Они и не заметили, как он тихо прокрался в свой кабинет. Замолчали пристыженно, будто и впрямь уличенные в стремительно произошедшем только что прелюбодеянии. Пит плюхнулся сердито в кресло напротив дивана. И не плюхнулся даже, а слегка в него запрыгнул, смешно приподняв толстый бабий зад.

– Пит, это не другая женщина. Ты не понял просто. Это Надежда. Та самая Надежда, моя спасительница.

– Да-а-а-а? – заинтересованно повернулся к Наде Пит. – Так это вы его, значит, скалкой?..

– Да, это была я! – сердито подтвердила Надежда. – Именно я огрела вашего дорогого приятеля скалкой в тот злополучный вечер. А еще именно ко мне ваш приятель приперся на следующий же день и заявил прямо при муже, что он у меня в квартире всю ночь провел. И семья моя тоже после этого напрочь распалась. Еще вопросы есть?

– Нет, вопросов больше нет, – улыбнулся ей сочувственно Пит. – Значит, наш Сашка и в вашей жизни успел потоптаться порядочно. Такой вот он у нас – топтун по чужим жизням.

«…Бедоносец», – хотела вставить Надежда, да передумала почему-то.

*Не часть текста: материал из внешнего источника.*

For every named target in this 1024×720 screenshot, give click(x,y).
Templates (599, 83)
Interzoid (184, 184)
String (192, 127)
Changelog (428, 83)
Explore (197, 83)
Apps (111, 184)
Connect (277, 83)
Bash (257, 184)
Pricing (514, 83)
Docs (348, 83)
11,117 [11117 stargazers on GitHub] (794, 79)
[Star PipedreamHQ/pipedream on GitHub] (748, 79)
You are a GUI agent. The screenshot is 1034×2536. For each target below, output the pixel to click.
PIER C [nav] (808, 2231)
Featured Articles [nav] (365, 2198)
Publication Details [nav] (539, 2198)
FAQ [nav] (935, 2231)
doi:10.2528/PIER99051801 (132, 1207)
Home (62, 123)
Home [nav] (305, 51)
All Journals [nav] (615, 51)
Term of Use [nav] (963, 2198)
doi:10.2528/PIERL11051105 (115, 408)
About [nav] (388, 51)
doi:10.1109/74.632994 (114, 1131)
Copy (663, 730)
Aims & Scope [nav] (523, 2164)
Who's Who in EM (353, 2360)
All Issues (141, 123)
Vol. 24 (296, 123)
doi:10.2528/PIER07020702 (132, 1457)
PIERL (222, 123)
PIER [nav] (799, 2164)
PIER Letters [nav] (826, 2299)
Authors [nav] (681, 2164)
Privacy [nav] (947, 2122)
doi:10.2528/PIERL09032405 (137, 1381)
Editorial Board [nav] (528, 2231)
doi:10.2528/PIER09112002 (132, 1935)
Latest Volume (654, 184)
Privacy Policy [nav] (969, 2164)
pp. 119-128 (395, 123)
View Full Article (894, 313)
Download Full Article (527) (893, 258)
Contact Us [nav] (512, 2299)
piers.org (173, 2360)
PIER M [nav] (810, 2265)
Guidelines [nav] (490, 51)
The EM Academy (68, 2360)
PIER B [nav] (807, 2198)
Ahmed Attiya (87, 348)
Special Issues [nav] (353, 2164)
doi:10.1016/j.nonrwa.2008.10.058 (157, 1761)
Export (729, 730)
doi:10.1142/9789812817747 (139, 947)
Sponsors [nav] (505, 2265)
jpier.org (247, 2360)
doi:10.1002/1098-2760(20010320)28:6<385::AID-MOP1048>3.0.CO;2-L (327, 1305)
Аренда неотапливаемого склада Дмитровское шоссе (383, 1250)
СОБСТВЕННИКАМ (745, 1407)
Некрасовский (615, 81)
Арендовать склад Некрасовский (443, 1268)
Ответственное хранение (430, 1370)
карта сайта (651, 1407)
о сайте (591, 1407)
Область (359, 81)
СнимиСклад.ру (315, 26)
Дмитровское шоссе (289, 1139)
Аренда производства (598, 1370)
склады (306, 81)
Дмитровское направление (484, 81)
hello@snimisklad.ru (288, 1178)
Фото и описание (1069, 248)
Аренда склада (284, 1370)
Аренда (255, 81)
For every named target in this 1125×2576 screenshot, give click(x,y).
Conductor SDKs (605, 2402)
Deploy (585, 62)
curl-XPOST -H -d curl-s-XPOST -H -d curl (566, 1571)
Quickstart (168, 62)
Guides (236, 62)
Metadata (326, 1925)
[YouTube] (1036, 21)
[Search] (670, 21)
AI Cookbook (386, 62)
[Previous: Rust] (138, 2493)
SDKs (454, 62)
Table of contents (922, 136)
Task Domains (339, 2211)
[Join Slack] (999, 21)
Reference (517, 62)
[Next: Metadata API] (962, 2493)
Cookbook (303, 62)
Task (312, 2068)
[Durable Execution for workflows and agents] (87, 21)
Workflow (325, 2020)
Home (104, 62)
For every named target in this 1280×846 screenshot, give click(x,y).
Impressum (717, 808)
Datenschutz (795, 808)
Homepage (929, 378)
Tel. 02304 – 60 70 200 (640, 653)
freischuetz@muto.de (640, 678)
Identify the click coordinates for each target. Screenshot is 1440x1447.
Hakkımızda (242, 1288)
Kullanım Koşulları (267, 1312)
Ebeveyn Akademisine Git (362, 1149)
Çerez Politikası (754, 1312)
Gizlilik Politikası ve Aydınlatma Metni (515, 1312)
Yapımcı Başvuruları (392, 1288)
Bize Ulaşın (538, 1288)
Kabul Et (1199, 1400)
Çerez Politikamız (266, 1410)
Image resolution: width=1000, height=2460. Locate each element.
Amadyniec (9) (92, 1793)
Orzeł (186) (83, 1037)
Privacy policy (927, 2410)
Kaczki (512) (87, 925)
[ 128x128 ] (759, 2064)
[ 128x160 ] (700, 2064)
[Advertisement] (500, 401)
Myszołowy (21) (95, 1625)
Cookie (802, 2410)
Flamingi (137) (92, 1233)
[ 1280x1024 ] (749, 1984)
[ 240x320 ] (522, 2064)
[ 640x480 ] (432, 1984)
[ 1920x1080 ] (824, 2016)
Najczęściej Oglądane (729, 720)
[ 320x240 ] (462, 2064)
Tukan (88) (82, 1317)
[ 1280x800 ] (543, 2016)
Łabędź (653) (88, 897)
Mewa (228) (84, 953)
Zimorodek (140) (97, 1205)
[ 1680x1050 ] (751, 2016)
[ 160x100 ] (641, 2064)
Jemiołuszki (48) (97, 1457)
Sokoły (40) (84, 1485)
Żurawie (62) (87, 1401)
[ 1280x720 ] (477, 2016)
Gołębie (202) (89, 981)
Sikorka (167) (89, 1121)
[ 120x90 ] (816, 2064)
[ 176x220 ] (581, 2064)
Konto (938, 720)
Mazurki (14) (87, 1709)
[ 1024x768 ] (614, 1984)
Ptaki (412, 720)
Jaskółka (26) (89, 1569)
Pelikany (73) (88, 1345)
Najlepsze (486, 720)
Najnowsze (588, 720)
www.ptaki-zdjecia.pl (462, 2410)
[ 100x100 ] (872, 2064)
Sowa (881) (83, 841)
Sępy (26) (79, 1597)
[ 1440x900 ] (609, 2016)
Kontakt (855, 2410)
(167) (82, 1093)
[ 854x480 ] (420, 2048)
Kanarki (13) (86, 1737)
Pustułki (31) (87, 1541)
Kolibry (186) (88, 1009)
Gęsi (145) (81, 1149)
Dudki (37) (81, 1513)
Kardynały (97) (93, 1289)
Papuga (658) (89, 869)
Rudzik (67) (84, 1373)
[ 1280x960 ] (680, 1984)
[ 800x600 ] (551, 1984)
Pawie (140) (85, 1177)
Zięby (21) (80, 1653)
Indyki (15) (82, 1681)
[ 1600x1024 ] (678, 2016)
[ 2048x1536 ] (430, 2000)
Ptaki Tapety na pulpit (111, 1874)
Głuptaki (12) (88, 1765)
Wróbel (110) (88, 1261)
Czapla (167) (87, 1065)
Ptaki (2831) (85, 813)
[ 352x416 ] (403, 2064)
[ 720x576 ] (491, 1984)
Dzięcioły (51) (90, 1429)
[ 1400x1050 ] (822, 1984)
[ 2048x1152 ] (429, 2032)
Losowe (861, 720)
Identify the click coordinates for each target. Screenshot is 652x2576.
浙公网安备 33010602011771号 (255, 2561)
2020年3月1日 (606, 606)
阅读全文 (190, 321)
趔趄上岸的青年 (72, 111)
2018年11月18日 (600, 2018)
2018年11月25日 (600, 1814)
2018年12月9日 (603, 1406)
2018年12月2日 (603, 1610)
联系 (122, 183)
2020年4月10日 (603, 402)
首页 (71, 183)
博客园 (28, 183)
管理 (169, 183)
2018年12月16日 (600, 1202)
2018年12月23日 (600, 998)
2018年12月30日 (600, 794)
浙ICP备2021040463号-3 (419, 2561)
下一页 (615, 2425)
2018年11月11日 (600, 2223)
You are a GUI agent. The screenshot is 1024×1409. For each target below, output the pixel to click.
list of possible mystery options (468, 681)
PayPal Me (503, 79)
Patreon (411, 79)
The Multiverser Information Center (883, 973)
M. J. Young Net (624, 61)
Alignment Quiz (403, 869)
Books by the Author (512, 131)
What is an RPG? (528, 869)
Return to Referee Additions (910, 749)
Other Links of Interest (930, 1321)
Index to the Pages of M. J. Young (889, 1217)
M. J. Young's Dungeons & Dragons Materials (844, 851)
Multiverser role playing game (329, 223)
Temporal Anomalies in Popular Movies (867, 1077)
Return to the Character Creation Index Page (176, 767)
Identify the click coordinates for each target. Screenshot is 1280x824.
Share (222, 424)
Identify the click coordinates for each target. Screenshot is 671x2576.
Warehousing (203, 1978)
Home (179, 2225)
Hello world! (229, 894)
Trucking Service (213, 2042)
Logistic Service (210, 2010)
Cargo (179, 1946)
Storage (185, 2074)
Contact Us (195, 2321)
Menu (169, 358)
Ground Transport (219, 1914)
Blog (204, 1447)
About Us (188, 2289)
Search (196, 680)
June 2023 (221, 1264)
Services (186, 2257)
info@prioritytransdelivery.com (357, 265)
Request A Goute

Будто кто за язык поймал – погоди ярлыки клеить. Тут, похоже, и без тебя этих наклейщиков хватает.

– Мне вот интересно, Сашка, как ты там, в тех дворах, оказался-то? Чего тебя туда понесло? Я же машину поймал, до дому тебя в тот вечер довез, у подъезда специально высадил. И время было не позднее, светло еще было.

– Я не помню, Пит. Ей-богу, не помню. Меня уж и так и этак потом в полиции спрашивали – ну ничего не помню! Очнулся в темноте, лежал между урной и скамейкой какой-то, как бомжик несчастный. А потом встал и пошел. В голове ужасное что-то творилось, и перед глазами все прыгало. Помню, наизнанку еще выворачивало периодически, прошу прощения за подробности. А потом вижу: мой же дом стоит! И двор вроде бы мой, все такое знакомое… Ну я с радости и поднялся на третий этаж и ключи достал…

– …и получил вдобавок скалкой по голове! – закончила его рассказ Надежда. – Только я не поняла: вы в тот вечер вместе были, что ли?

– Да вместе, вместе, – с досадой отмахнулся Пит. – Подумаешь, посидели слегка по-мужски. Мы и выпили-то вроде умеренно. Только я в тот вечер спокойно домой приехал и ночевал в своей постели, а вот Сашку почему-то к вам принесло… Вы, Надежда, абсолютно уверены, что не были знакомы с ним раньше? Может, он бывал у вас все-таки?

– Прекрати, Пит! – сердито поднял на него глаза Саша. – И ты туда же! Еще скажи, что Надежда моя тайная подруга и просто устроила мне это алиби.

– Да ничего такого я вовсе сказать не хотел! – так же сердито ответил ему Пит, поелозив по креслу толстым задом. – Просто все странно как-то получается. Вот скажи, откуда рядом с дедом твоя куртка взялась? Ты можешь это объяснить? А бутылка разбитая с отпечатками твоих пальцев?

– Подбросил кто-то… – тихо подсказала из своего угла Надежда. – Кто-то очень хотел, чтобы у Саши были большие неприятности и чтобы растянулись они минимум лет на восемь-десять… А кто-нибудь видел еще в тот вечер, что вы «слегка пьянствовали»?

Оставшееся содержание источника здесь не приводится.